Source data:

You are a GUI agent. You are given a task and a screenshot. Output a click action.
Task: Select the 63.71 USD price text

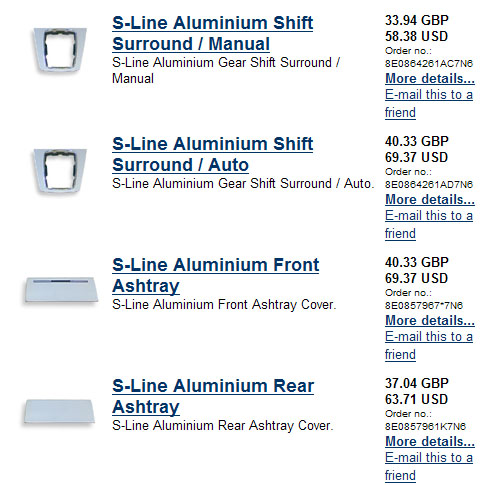click(416, 399)
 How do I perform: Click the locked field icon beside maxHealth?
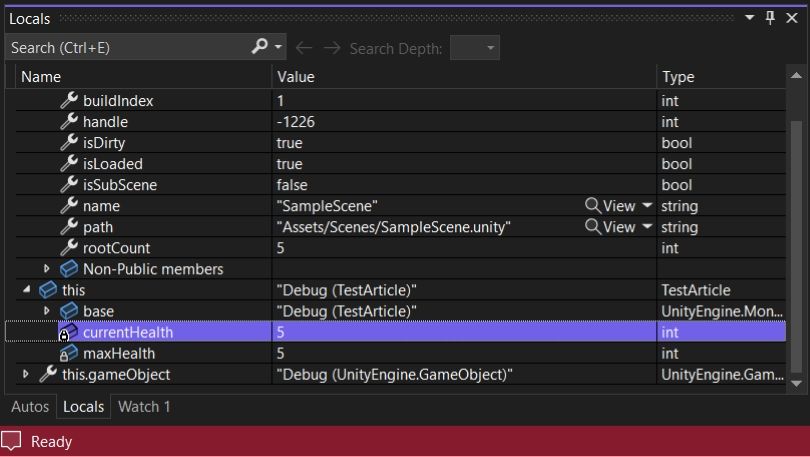click(x=68, y=353)
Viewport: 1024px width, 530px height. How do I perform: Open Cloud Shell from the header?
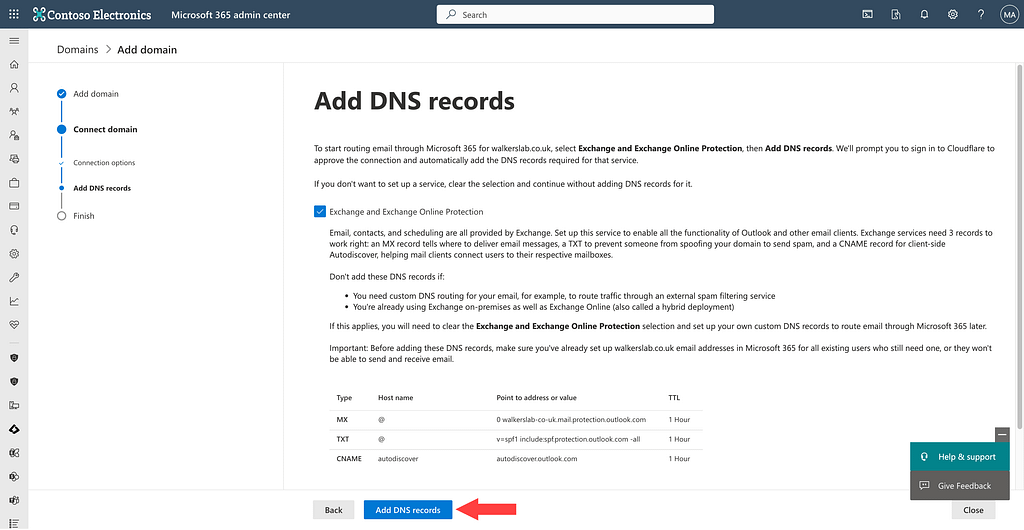pos(867,15)
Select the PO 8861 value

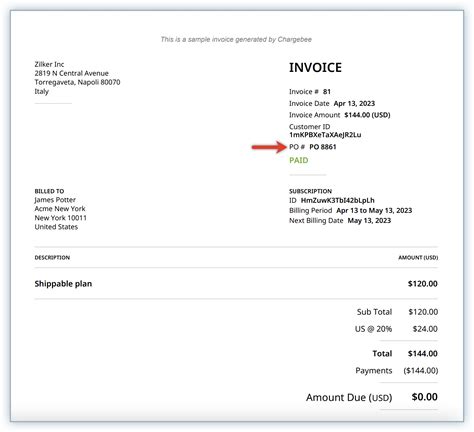tap(323, 147)
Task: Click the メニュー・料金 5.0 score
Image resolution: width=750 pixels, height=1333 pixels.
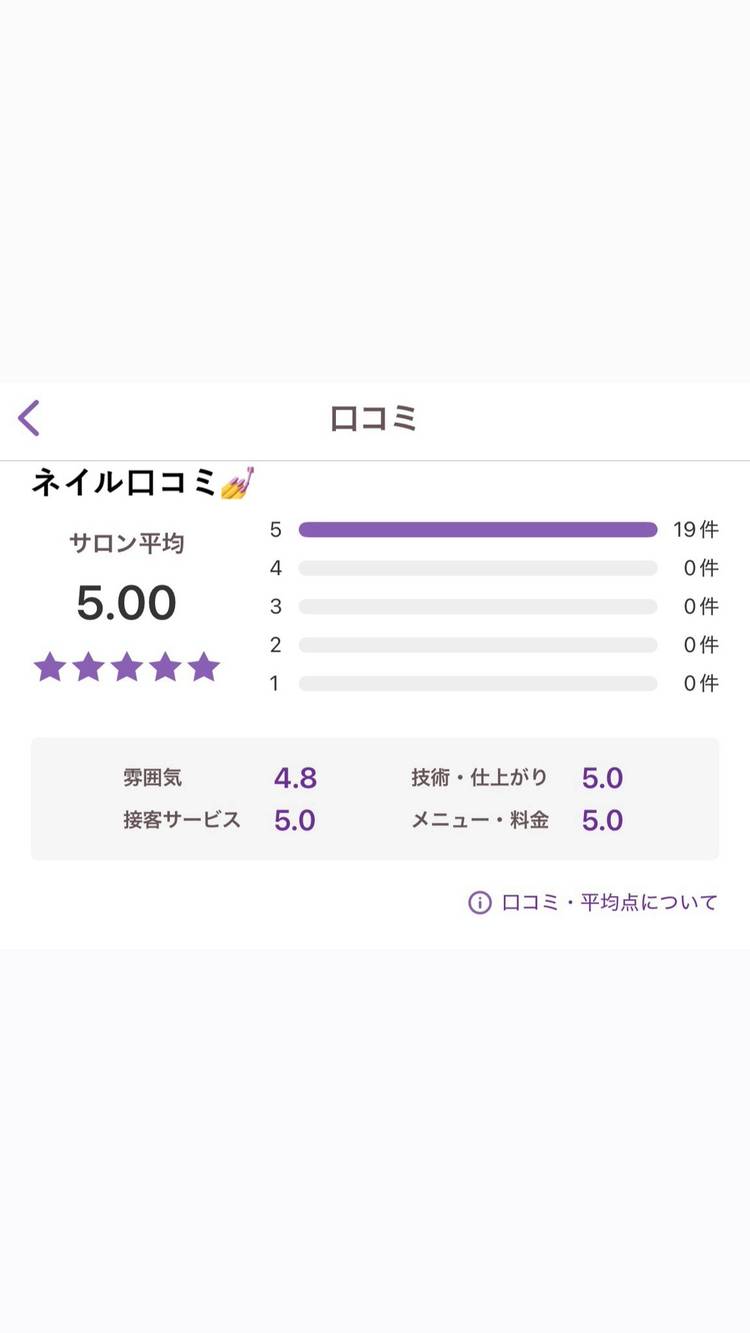Action: coord(602,821)
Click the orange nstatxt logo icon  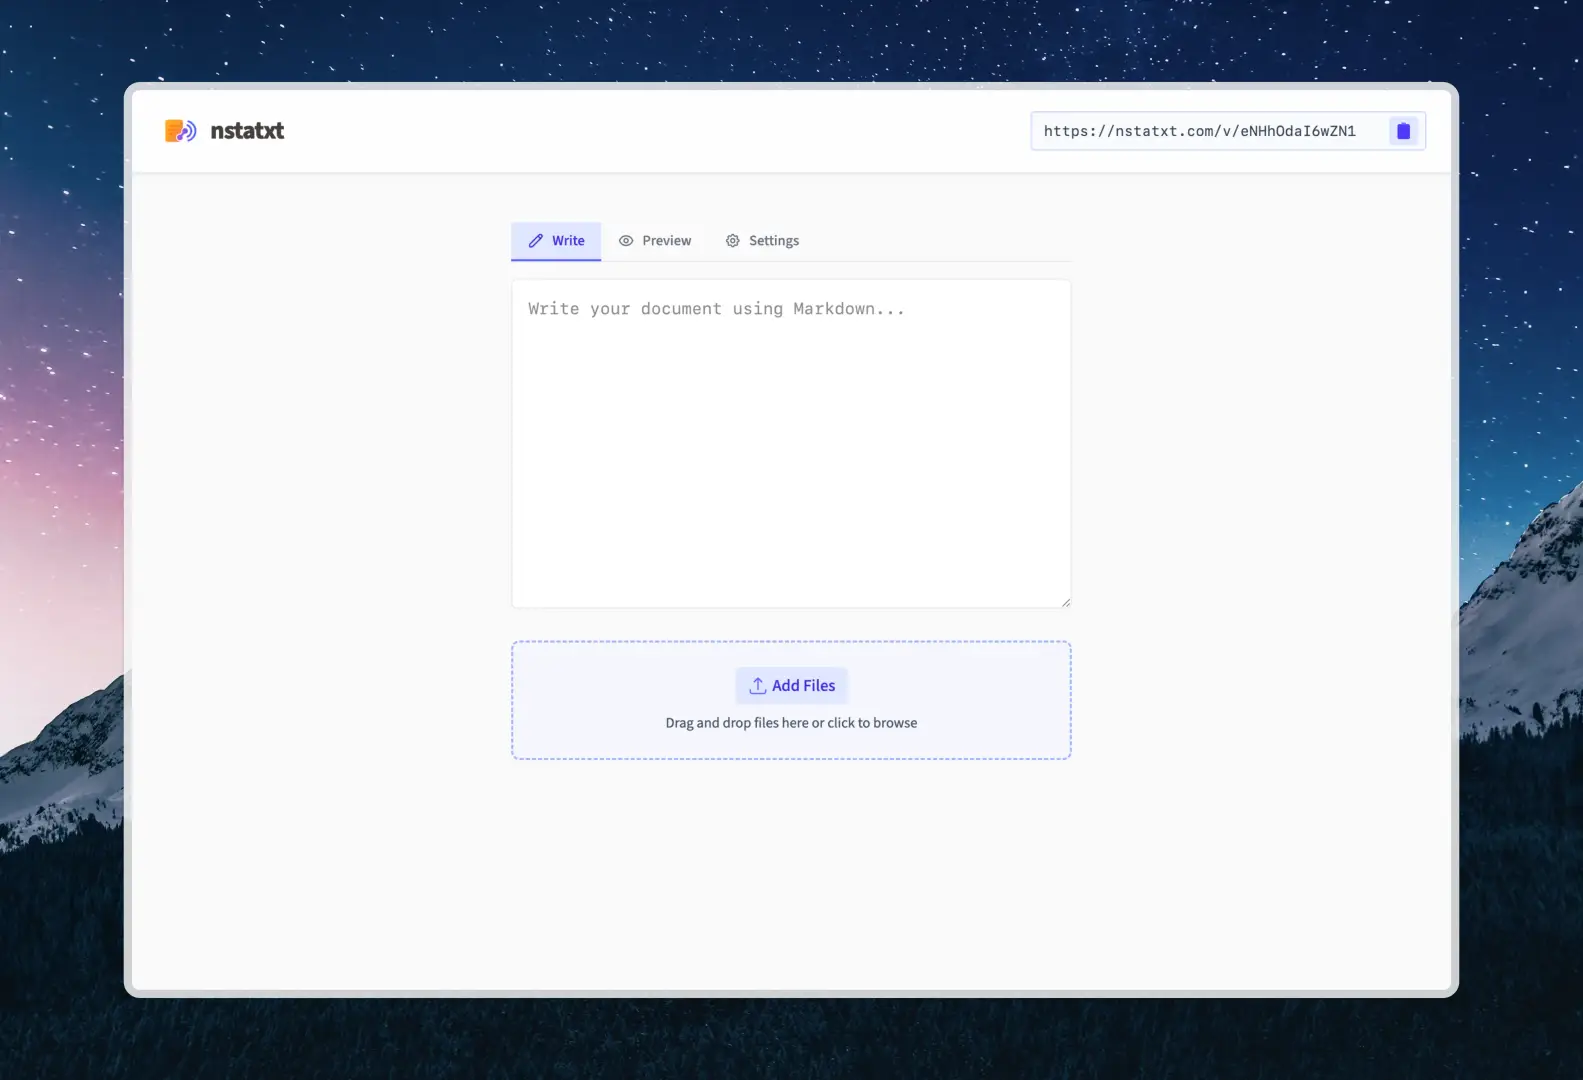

§ **To do**
Pictures omitted, give the entries again exactly.

§ **Answer for this exercise**
You are a GUI agent. You are given a task and a screenshot. Output a click action.
Task: Select the 63.71 USD price text

click(416, 399)
 How do I perform: Click the locked field icon beside maxHealth?
click(x=68, y=353)
Viewport: 1024px width, 530px height. How do I perform: Open Cloud Shell from the header?
pos(867,15)
Select the PO 8861 value

tap(323, 147)
Task: Click the メニュー・料金 5.0 score
Image resolution: width=750 pixels, height=1333 pixels.
Action: coord(602,821)
Click the orange nstatxt logo icon  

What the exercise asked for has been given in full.